10.1.2 PROGESTOGEN-ONLY CONTRACEPTIVES
There is no evidence that low doses of progestogens used for contraception are associated with increased risk of VTE. They may be substituted for COC in women with previous VTE or who are at high risk of VTE.61 There is no evidence that such preparations should be stopped prior to elective surgery.

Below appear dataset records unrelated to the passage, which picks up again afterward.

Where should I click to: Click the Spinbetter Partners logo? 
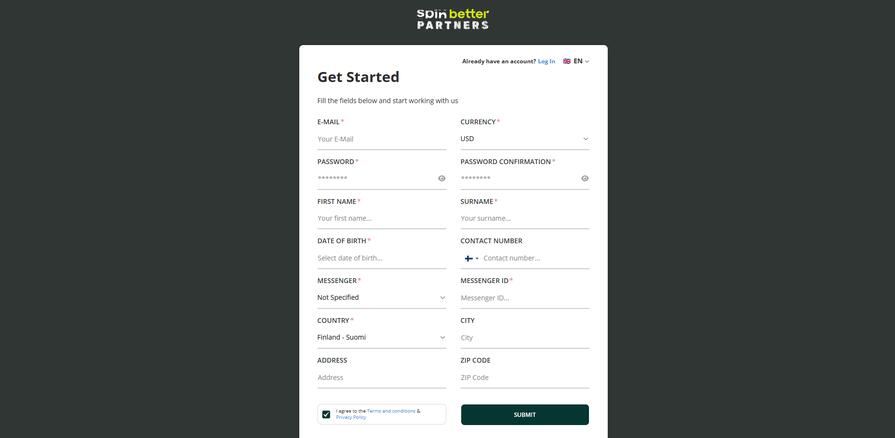click(x=453, y=18)
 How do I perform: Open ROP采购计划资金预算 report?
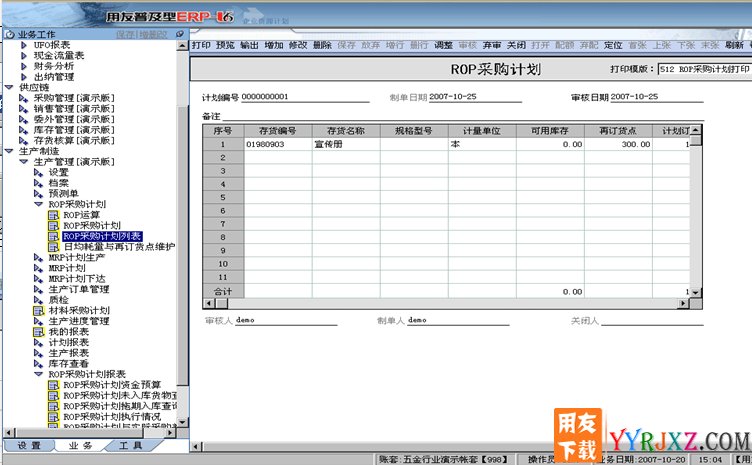112,385
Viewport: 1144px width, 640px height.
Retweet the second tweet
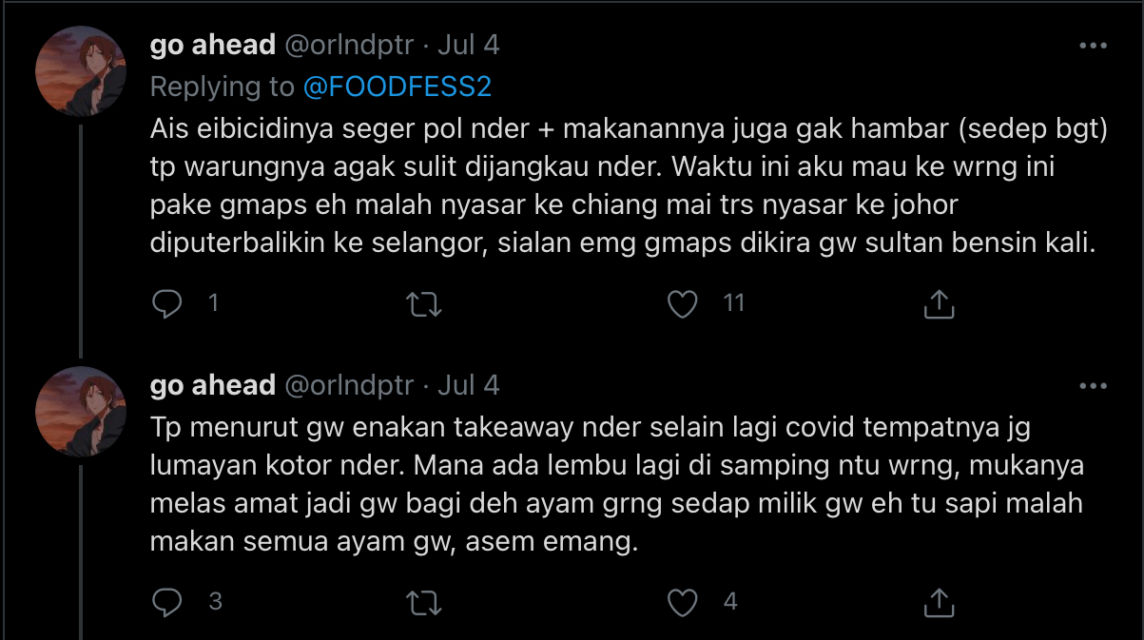tap(425, 601)

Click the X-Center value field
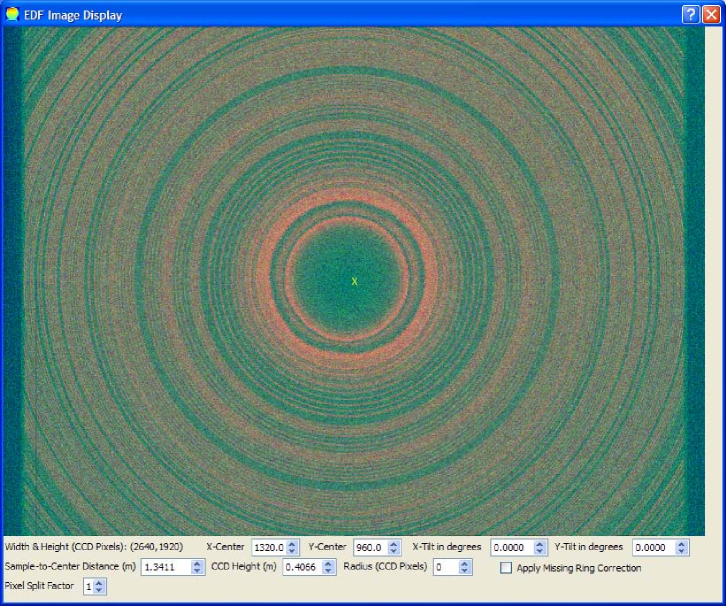268,548
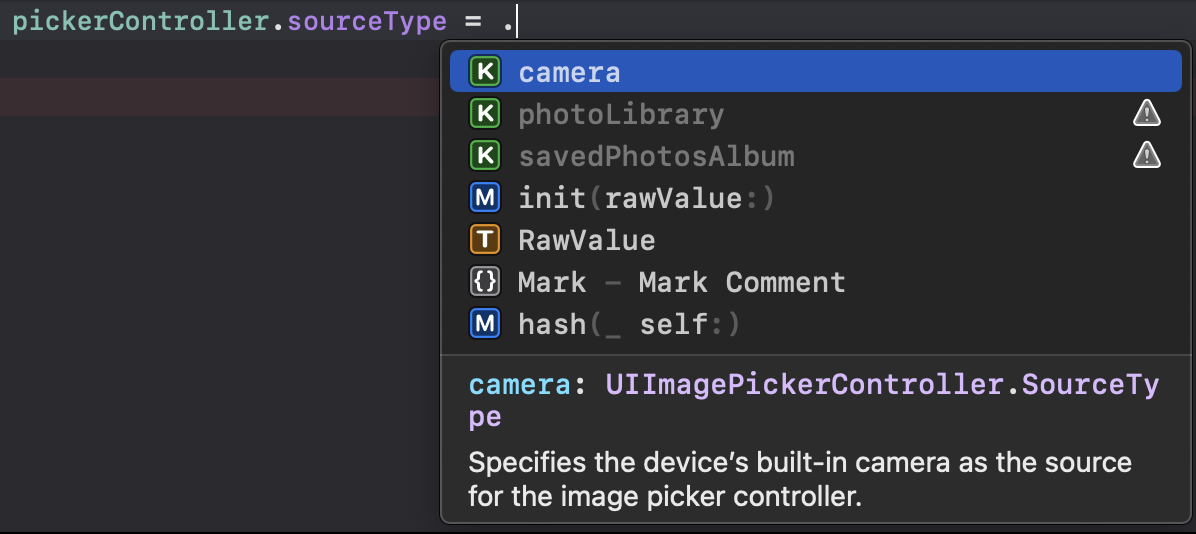
Task: Select the RawValue type suggestion
Action: coord(586,241)
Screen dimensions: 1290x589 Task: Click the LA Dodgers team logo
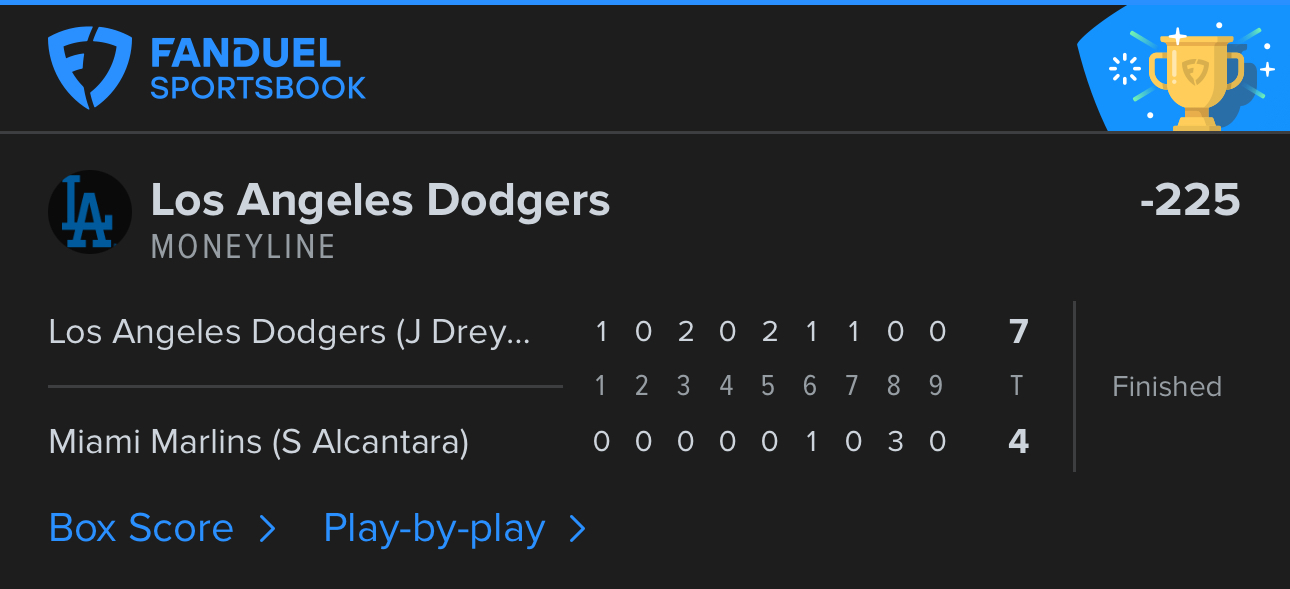point(90,211)
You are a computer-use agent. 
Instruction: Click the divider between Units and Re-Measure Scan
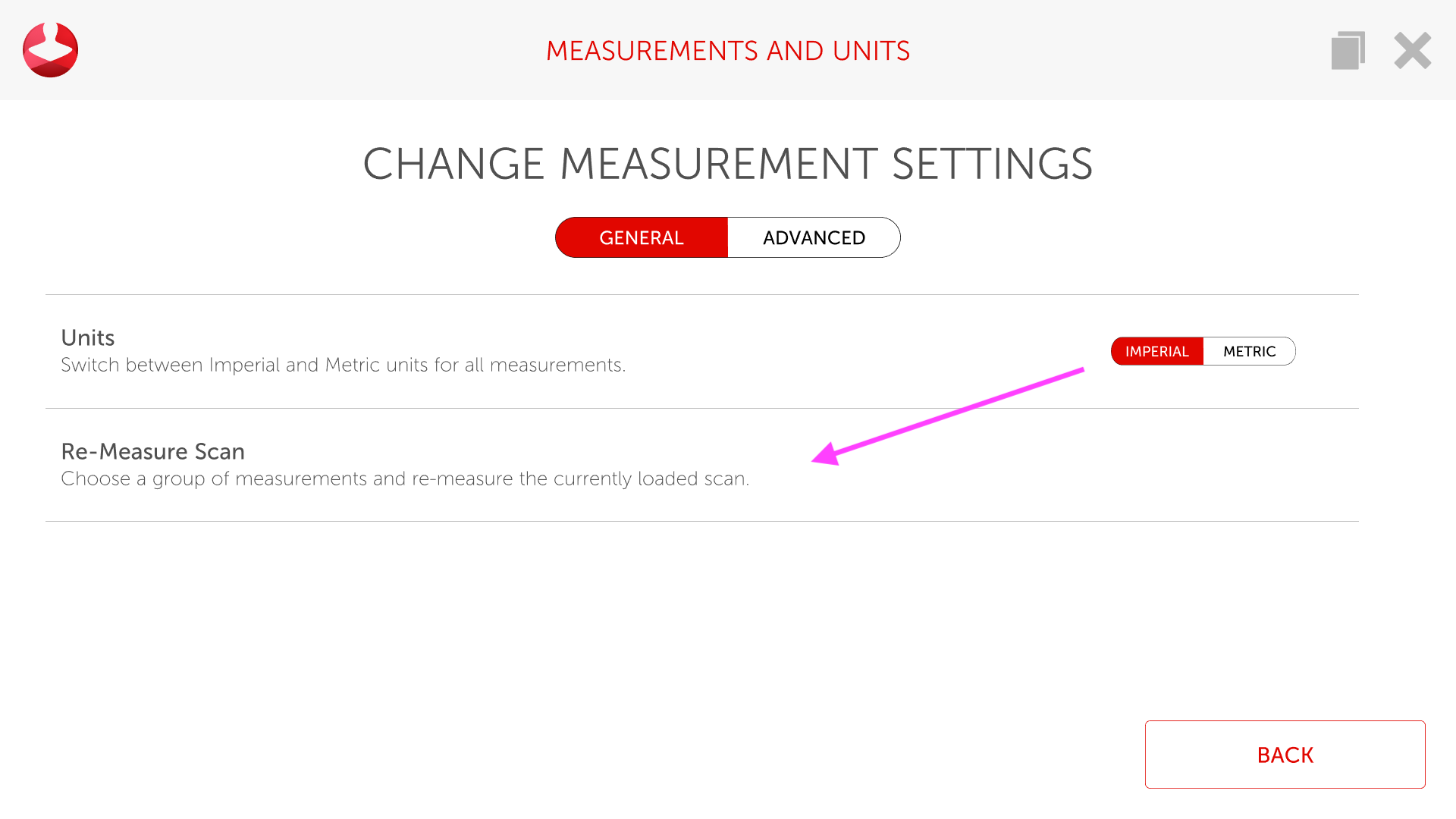point(701,409)
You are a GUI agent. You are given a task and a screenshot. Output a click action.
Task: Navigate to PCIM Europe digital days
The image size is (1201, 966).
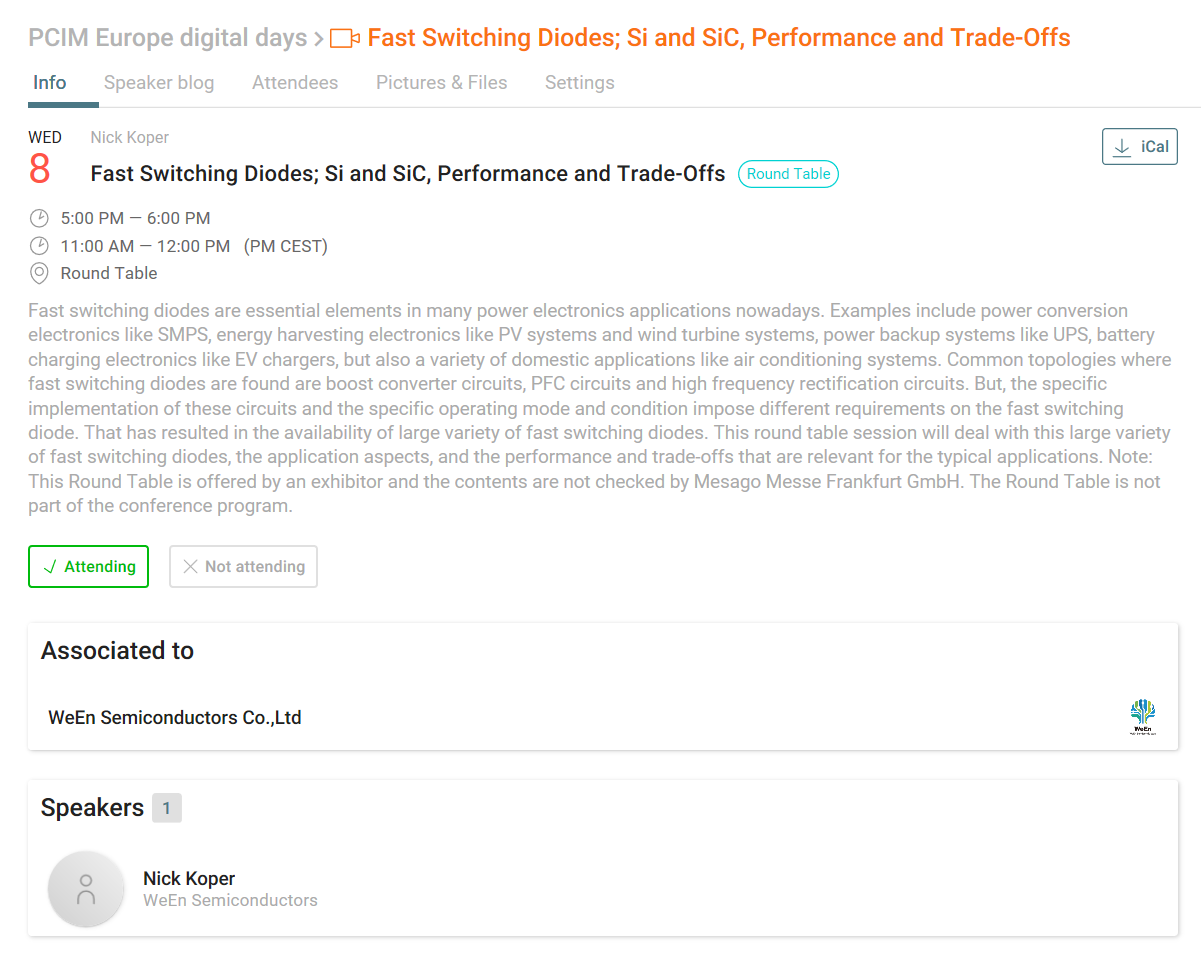pos(167,39)
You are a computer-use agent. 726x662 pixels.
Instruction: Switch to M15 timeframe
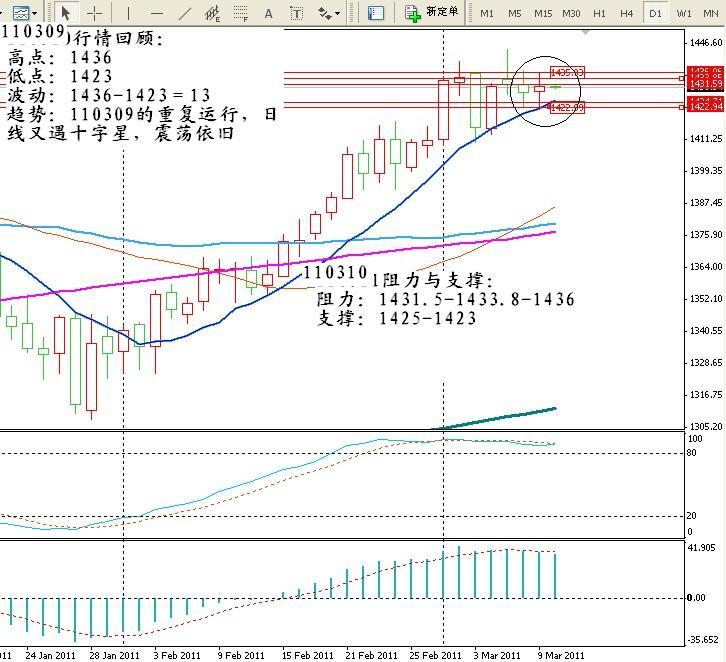click(x=543, y=13)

However, there is evidence of an association of VTE risk with higher doses of progestogen used for other therapeutic indications (e.g. menstrual disorders), with a five to sixfold increase in the risk of VTE.194,195
10.2 Hormone replacement therapy and raloxifene
Recent studies have shown that, like COCs, oral oestrogen-containing hormone replacement therapy (HRT), and the selective oestrogen receptor modulator, raloxifene 196 also increase the risk of VTE threefold, especially in the first year of use. This translates to an absolute risk of 30 per 100,000 women per year for users of HRT compared to 10 per 100,000 women per year for non-users. The risk is increased by obesity and in the presence of thrombophilias197,198 and is 10-fold higher in older women (mean age 67 years) with coronary heart disease.199 It is not yet established if HRT is also a risk factor for postoperative VTE,198 however most HRT users will merit routine prophylaxis (as age over 40 is an independent risk factor: see Table 1).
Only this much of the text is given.